(Collected data entries)
★ ★ ★

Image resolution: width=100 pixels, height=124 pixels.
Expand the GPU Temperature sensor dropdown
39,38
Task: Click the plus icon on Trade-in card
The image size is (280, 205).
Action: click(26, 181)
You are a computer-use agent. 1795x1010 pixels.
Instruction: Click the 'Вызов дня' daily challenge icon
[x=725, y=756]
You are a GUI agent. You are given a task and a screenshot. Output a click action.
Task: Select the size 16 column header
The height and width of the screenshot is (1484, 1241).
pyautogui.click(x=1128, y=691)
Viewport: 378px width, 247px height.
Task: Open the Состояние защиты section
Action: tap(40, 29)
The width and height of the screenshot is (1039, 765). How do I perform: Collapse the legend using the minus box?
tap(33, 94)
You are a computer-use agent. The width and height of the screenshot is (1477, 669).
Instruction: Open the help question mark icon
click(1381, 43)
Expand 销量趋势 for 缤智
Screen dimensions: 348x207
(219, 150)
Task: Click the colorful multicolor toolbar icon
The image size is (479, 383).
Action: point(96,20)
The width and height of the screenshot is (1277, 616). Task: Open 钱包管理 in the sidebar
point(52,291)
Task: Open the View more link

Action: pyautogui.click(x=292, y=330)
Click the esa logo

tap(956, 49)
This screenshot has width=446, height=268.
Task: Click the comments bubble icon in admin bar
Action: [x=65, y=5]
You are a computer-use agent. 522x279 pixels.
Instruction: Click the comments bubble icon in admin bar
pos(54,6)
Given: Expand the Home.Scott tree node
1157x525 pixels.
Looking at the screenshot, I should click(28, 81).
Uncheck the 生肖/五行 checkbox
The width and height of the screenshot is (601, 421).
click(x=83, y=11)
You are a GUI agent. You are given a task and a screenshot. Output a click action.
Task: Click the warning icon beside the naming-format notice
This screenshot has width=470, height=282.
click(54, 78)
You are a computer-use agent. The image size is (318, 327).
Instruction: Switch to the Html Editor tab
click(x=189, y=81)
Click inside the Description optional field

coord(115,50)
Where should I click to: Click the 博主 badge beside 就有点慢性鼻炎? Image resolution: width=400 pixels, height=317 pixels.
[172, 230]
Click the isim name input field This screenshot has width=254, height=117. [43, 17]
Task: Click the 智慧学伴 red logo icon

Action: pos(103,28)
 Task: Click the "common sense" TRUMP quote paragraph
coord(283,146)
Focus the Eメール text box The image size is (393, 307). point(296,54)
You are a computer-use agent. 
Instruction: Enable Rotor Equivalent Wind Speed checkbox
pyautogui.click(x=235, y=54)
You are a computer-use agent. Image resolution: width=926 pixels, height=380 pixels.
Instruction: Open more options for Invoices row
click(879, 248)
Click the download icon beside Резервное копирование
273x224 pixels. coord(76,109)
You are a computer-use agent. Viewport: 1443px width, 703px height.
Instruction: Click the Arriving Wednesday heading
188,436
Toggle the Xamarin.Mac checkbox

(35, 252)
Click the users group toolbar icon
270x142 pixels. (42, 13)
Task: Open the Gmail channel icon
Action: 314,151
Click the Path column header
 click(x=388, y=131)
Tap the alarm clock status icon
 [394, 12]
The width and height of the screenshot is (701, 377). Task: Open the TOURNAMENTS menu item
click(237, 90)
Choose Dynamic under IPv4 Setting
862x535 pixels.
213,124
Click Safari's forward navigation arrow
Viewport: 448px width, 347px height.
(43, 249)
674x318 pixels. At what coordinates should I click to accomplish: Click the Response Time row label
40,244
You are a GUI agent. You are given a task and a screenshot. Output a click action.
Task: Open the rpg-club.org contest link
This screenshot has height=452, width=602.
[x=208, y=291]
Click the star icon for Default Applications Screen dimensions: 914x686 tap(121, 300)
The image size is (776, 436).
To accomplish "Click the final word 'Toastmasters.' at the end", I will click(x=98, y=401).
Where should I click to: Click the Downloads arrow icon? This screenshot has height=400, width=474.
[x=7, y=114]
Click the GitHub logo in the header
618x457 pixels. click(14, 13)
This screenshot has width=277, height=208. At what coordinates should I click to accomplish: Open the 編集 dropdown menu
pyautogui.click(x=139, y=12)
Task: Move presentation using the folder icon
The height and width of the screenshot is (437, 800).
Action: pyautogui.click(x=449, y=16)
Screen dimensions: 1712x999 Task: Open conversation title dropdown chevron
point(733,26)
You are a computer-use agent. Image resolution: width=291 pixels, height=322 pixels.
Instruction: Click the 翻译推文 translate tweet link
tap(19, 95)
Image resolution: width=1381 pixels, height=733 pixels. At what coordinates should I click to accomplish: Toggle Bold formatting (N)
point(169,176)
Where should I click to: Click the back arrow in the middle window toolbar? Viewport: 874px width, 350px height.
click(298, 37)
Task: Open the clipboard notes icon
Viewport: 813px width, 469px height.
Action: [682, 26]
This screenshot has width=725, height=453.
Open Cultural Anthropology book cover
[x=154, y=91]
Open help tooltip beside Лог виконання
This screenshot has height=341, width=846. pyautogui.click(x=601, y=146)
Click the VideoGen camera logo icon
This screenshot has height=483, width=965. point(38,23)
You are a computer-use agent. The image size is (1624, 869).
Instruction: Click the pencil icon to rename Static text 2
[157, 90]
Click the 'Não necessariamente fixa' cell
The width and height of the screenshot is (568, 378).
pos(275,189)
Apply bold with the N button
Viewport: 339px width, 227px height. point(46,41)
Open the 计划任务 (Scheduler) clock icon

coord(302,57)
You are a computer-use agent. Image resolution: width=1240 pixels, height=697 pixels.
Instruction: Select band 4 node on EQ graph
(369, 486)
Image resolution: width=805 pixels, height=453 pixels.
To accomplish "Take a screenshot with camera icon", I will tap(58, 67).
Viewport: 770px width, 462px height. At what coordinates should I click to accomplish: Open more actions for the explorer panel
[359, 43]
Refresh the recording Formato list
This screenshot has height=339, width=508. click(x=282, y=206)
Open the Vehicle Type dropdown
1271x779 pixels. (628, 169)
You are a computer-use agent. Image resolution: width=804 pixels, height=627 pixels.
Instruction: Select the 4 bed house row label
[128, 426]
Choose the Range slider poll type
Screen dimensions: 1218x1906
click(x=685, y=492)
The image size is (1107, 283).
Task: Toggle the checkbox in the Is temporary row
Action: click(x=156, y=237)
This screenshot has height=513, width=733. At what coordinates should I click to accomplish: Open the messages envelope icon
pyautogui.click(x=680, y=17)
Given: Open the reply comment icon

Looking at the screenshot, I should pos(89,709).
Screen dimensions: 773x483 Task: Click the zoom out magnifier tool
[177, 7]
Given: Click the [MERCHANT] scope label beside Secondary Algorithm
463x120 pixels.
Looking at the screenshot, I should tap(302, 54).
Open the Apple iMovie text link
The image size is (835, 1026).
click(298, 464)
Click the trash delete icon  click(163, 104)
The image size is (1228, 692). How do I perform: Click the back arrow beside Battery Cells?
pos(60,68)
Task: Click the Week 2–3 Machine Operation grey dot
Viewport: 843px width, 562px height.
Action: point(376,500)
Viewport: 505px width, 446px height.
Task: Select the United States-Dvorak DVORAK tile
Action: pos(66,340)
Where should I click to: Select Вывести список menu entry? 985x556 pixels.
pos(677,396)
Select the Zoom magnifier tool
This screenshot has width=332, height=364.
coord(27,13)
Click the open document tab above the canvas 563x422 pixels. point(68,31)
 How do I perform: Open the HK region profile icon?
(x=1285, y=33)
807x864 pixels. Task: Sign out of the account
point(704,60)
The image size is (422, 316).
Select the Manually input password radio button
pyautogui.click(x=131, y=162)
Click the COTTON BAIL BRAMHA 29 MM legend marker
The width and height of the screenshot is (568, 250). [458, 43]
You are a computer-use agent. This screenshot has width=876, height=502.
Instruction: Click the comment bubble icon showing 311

★ ★ ★

### Prompt
The data, all of it, should be transcribed exactly.

### Written reply
Image resolution: width=100 pixels, height=124 pixels.
Expand the GPU Temperature sensor dropdown
39,38
Task: Click the plus icon on Trade-in card
The image size is (280, 205).
Action: click(26, 181)
You are a computer-use agent. 1795x1010 pixels.
Instruction: Click the 'Вызов дня' daily challenge icon
[x=725, y=756]
You are a GUI agent. You are given a task and a screenshot. Output a click action.
Task: Select the size 16 column header
The height and width of the screenshot is (1484, 1241).
pyautogui.click(x=1128, y=691)
Viewport: 378px width, 247px height.
Task: Open the Состояние защиты section
Action: tap(40, 29)
The width and height of the screenshot is (1039, 765). How do I perform: Collapse the legend using the minus box?
tap(33, 94)
You are a computer-use agent. The width and height of the screenshot is (1477, 669).
Instruction: Open the help question mark icon
click(1381, 43)
Expand 销量趋势 for 缤智
Screen dimensions: 348x207
(219, 150)
Task: Click the colorful multicolor toolbar icon
The image size is (479, 383).
Action: point(96,20)
The width and height of the screenshot is (1277, 616). Task: Open 钱包管理 in the sidebar
point(52,291)
Task: Open the View more link

Action: pyautogui.click(x=292, y=330)
Click the esa logo

tap(956, 49)
This screenshot has width=446, height=268.
Task: Click the comments bubble icon in admin bar
Action: [x=65, y=5]
You are a computer-use agent. 522x279 pixels.
Instruction: Click the comments bubble icon in admin bar
pos(54,6)
Given: Expand the Home.Scott tree node
1157x525 pixels.
Looking at the screenshot, I should click(28, 81).
Uncheck the 生肖/五行 checkbox
The width and height of the screenshot is (601, 421).
click(x=83, y=11)
You are a GUI agent. You are given a task and a screenshot. Output a click action.
Task: Click the warning icon beside the naming-format notice
This screenshot has width=470, height=282.
click(54, 78)
You are a computer-use agent. The image size is (318, 327).
Instruction: Switch to the Html Editor tab
click(x=189, y=81)
Click inside the Description optional field

coord(115,50)
Where should I click to: Click the 博主 badge beside 就有点慢性鼻炎? Image resolution: width=400 pixels, height=317 pixels.
[172, 230]
Click the isim name input field This screenshot has width=254, height=117. [43, 17]
Task: Click the 智慧学伴 red logo icon

Action: pos(103,28)
 Task: Click the "common sense" TRUMP quote paragraph
coord(283,146)
Focus the Eメール text box The image size is (393, 307). point(296,54)
You are a computer-use agent. 
Instruction: Enable Rotor Equivalent Wind Speed checkbox
pyautogui.click(x=235, y=54)
You are a computer-use agent. Image resolution: width=926 pixels, height=380 pixels.
Instruction: Open more options for Invoices row
click(879, 248)
Click the download icon beside Резервное копирование
273x224 pixels. coord(76,109)
You are a computer-use agent. Viewport: 1443px width, 703px height.
Instruction: Click the Arriving Wednesday heading
188,436
Toggle the Xamarin.Mac checkbox

(35, 252)
Click the users group toolbar icon
270x142 pixels. (42, 13)
Task: Open the Gmail channel icon
Action: 314,151
Click the Path column header
 click(x=388, y=131)
Tap the alarm clock status icon
 [394, 12]
The width and height of the screenshot is (701, 377). Task: Open the TOURNAMENTS menu item
click(237, 90)
Choose Dynamic under IPv4 Setting
862x535 pixels.
213,124
Click Safari's forward navigation arrow
Viewport: 448px width, 347px height.
(43, 249)
674x318 pixels. At what coordinates should I click to accomplish: Click the Response Time row label
40,244
You are a GUI agent. You are given a task and a screenshot. Output a click action.
Task: Open the rpg-club.org contest link
This screenshot has height=452, width=602.
[x=208, y=291]
Click the star icon for Default Applications Screen dimensions: 914x686 tap(121, 300)
The image size is (776, 436).
To accomplish "Click the final word 'Toastmasters.' at the end", I will click(x=98, y=401).
Where should I click to: Click the Downloads arrow icon? This screenshot has height=400, width=474.
[x=7, y=114]
Click the GitHub logo in the header
618x457 pixels. click(14, 13)
This screenshot has width=277, height=208. At what coordinates should I click to accomplish: Open the 編集 dropdown menu
pyautogui.click(x=139, y=12)
Task: Move presentation using the folder icon
The height and width of the screenshot is (437, 800).
Action: pyautogui.click(x=449, y=16)
Screen dimensions: 1712x999 Task: Open conversation title dropdown chevron
point(733,26)
You are a computer-use agent. Image resolution: width=291 pixels, height=322 pixels.
Instruction: Click the 翻译推文 translate tweet link
tap(19, 95)
Image resolution: width=1381 pixels, height=733 pixels. At what coordinates should I click to accomplish: Toggle Bold formatting (N)
point(169,176)
Where should I click to: Click the back arrow in the middle window toolbar? Viewport: 874px width, 350px height.
click(298, 37)
Task: Open the clipboard notes icon
Viewport: 813px width, 469px height.
Action: [682, 26]
This screenshot has width=725, height=453.
Open Cultural Anthropology book cover
[x=154, y=91]
Open help tooltip beside Лог виконання
This screenshot has height=341, width=846. pyautogui.click(x=601, y=146)
Click the VideoGen camera logo icon
This screenshot has height=483, width=965. point(38,23)
You are a computer-use agent. The image size is (1624, 869).
Instruction: Click the pencil icon to rename Static text 2
[157, 90]
Click the 'Não necessariamente fixa' cell
The width and height of the screenshot is (568, 378).
pos(275,189)
Apply bold with the N button
Viewport: 339px width, 227px height. point(46,41)
Open the 计划任务 (Scheduler) clock icon

coord(302,57)
You are a computer-use agent. Image resolution: width=1240 pixels, height=697 pixels.
Instruction: Select band 4 node on EQ graph
(369, 486)
Image resolution: width=805 pixels, height=453 pixels.
To accomplish "Take a screenshot with camera icon", I will tap(58, 67).
Viewport: 770px width, 462px height. At what coordinates should I click to accomplish: Open more actions for the explorer panel
[359, 43]
Refresh the recording Formato list
This screenshot has height=339, width=508. click(x=282, y=206)
Open the Vehicle Type dropdown
1271x779 pixels. (628, 169)
You are a computer-use agent. Image resolution: width=804 pixels, height=627 pixels.
Instruction: Select the 4 bed house row label
[128, 426]
Choose the Range slider poll type
Screen dimensions: 1218x1906
click(x=685, y=492)
The image size is (1107, 283).
Task: Toggle the checkbox in the Is temporary row
Action: click(x=156, y=237)
This screenshot has height=513, width=733. At what coordinates should I click to accomplish: Open the messages envelope icon
pyautogui.click(x=680, y=17)
Given: Open the reply comment icon

Looking at the screenshot, I should pos(89,709).
Screen dimensions: 773x483 Task: Click the zoom out magnifier tool
[177, 7]
Given: Click the [MERCHANT] scope label beside Secondary Algorithm
463x120 pixels.
Looking at the screenshot, I should tap(302, 54).
Open the Apple iMovie text link
The image size is (835, 1026).
click(298, 464)
Click the trash delete icon  click(163, 104)
The image size is (1228, 692). How do I perform: Click the back arrow beside Battery Cells?
pos(60,68)
Task: Click the Week 2–3 Machine Operation grey dot
Viewport: 843px width, 562px height.
Action: point(376,500)
Viewport: 505px width, 446px height.
Task: Select the United States-Dvorak DVORAK tile
Action: pos(66,340)
Where should I click to: Select Вывести список menu entry? 985x556 pixels.
pos(677,396)
Select the Zoom magnifier tool
This screenshot has width=332, height=364.
coord(27,13)
Click the open document tab above the canvas 563x422 pixels. point(68,31)
 How do I perform: Open the HK region profile icon?
(x=1285, y=33)
807x864 pixels. Task: Sign out of the account
point(704,60)
The image size is (422, 316).
Select the Manually input password radio button
pyautogui.click(x=131, y=162)
Click the COTTON BAIL BRAMHA 29 MM legend marker
The width and height of the screenshot is (568, 250). [458, 43]
You are a computer-use agent. This screenshot has width=876, height=502.
Instruction: Click the comment bubble icon showing 311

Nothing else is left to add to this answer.